Matt and I took a walk over to Katara in the late afternoon to experience the festivities for ourselves.

We were met with a sea of maroon and white, the colours of the Qatari flag, and National Day kites flew overhead.

Our first stop was the 2014 Youth Market, that had been set up in the carpark. Here, children participated in fashion shows, alongside a market set up with stalls selling a range of wares, from garments, to lanterns, to cupcakes, to hot food. We purchased some delicious chicken skewers and browsed the stalls, before making our way to the sea front.

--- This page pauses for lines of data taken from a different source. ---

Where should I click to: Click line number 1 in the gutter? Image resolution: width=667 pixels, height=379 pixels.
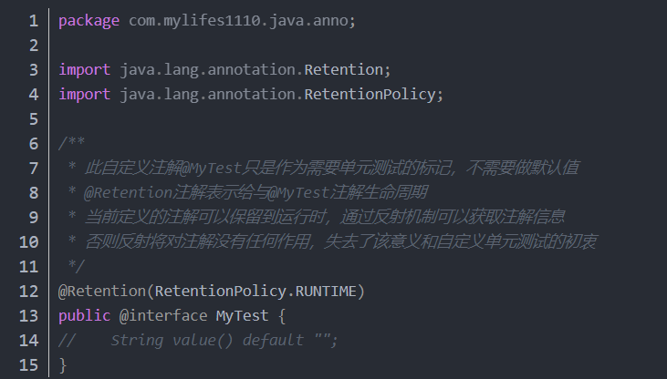(34, 21)
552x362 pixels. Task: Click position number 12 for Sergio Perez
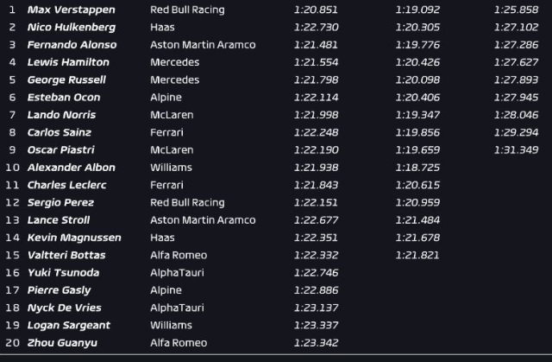pyautogui.click(x=12, y=202)
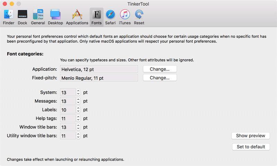Open the Safari settings icon
This screenshot has width=277, height=166.
[x=110, y=17]
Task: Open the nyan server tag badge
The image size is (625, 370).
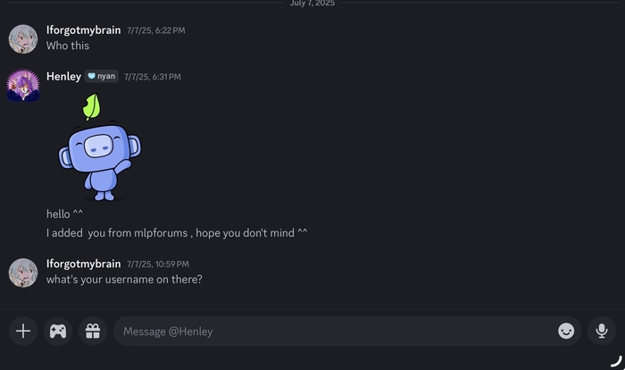Action: [102, 76]

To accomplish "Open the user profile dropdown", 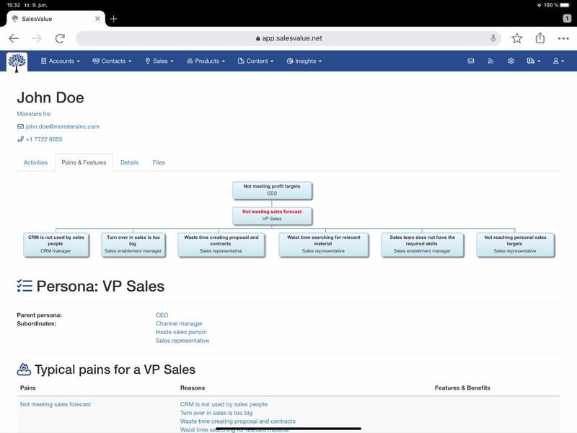I will point(559,61).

By this point, the cars were filtering through, their bodywork printed with National Day artwork. Locals waved flags from the windows, whilst others waved flags stood on the roofs of their cars as they drove through Katara.

We arrived just in time for the parade of the Amiri Guard. The crowds parted to make way for the marching band, followed by the armed guards who serve the Qatari Amir.

We walked further along the sea front, and came across a falcon tent. Historically, falcons were used for hunting in Arabia due to their keen eyes being able to detect pray in the desert environment. They are a symbol of nobility and wealth, and are the national birds of Qatar.

In memory of this day, the people of Qatar are invited to sign the guest book at Katara.

No doubt the giant pages were filled with messages of pride and patriotism for Qatar.

Opposite, the amphitheatre showed the National Day Parade that took place on the Corniche early this morning. En route to work at 8:30am, I saw that people were already out en mass to find parking spaces along the Corniche. I read one blogger and his family got up at 6am to go out in search of a parking space from which to watch the parade!

Further along, outside Mamig (a lovely Lebanese/Armenian restaurant), we found a display of classic cars.

Before we knew it, we had reached the end of the sea front.

As the sun began to set over Katara, we went in search of dessert.

Some of my favourite cupcakes in Doha (along with Biscotti at the Grand Hyatt) can be found at Red Velvet.

We both opted for Cookies n' Cream, and sat inside the cute, diner style cupcakery to demolish our purchases - even Red Velvet had gone all out for National Day!

As we headed back home, the celebrations were far from over. A constant stream of traffic crawled in to Katara, and from my balcony window I can see the cars are still coming en-mass, hooting their horns in celebration rather than the usual impatience!

Whilst to us expats it all must seem a little mad and over the top, it really is quite lovely to see how proud Qataris are of their country. The only time I have ever seen a celebration that mirrors this level of patriotism in the UK was the Queen's Jubilee. Here, it is an annual event.

I'll leave you with a picture of darkness falling over my beautiful home in my often mad, frustrating, claustrophobic, but undoubtedly hugely patriotic adopted country.